Well, after that rant, hopefully we can get back to more specific business again...


"The End in Friend" is funny to me now, because when I first watched it back in... I think 2019? When I first watched it, I considered it a borderline case: not fun enough to be a good ep, not terrible enough to be a bad ep. I was surprisingly generous, all things considered.

Then I read this review.

I know it's bad form to compare what we got with idle speculations, but how about comparing it with what we've also got elsewhere? "Rarity Investigates!" paired up Rainbow and Rarity so naturally that it makes this episode's efforts look utterly embarrassing now.

Also, I love the "they'd totally be a power couple" line. I doubt I'd use it romantically, but I am filing that away for later...


I don't usually do this, but... Quoted For Truth:

This is not just character regression at this point. This is character destruction. I have no idea why the last few seasons are written this way, but in several episodes, it seems like the writers are hell-bent on turning all the main characters into the worst possible versions of themselves. Celestia and Luna go from loving sisters to bickering children. Discord goes from almost reformed to the most villainous he's been in years. Sweetie Belle and Scootaloo fight and decide that they don't want to be friends anymore. Rarity and Rainbow Dash fight and decide that they don't want to be friends anymore. Dash and AJ end up screaming in each other's faces. Fluttershy is a bitch to Rarity's customers for no reason. In this episode, Pinkie gives up on her friends for no reason whatsoever. And next season we can also look forward to seeing Twilight Sparkle, Princess of Friendship, stab her friend in the back over a quiz.

I don't know if any of it's intentional, but this show just became so much darker than it used to be. It still kept a thin veneer of optimistic idealism, but the soul was just not there anymore by the end. Haber and Dubuc's Friendship is Magic is cynical, unpleasant, and ugly. It's a world where nobody ever learns or grows, where even the strongest friendships are fragile and fraught, and deep down, everyone is an asshole underneath, just looking for any excuse to show it. It's the animated equivalent of Star Trek: Picard. I'll have more to say about this come the finale, but for now, let's just take this one dumpster fire at a time.

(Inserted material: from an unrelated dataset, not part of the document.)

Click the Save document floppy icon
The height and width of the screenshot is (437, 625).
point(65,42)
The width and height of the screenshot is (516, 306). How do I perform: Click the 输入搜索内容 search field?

I'm with 5250774 at this point:

The paragraphs around the "so tiresome" pic in Yakity Sax are the truest shit I have ever laid eyes on.

I haven't seen "Yakity-Sax" either, but if there is one thing that pushes the wrong button for me, it's any caving in to selfish, loudmouth bastards at other people's expense. That is something that has in real life gotten my goat something vicious, so to think of Pinkie getting a pass for it - for a literal one-ep obsession, no less - makes me grind my teeth to knife points.

That's just from reading the goddamn plot summary. Why the hell would I want to see it played out?


"Road to Friendship". Another episode that dipped in quality after reading this review. I mean, Starlight being a callous brat is no surprise. I've been banging that drum for a while, and even people who like this episode call her out on it.

Her being mostly culpable caught me by surprise, though. I honestly hadn't been seeing the episode through that lens, and must've taken it as read that Trixie was also being snippy and culpable to a degree. And the silencing spell point is spot-on.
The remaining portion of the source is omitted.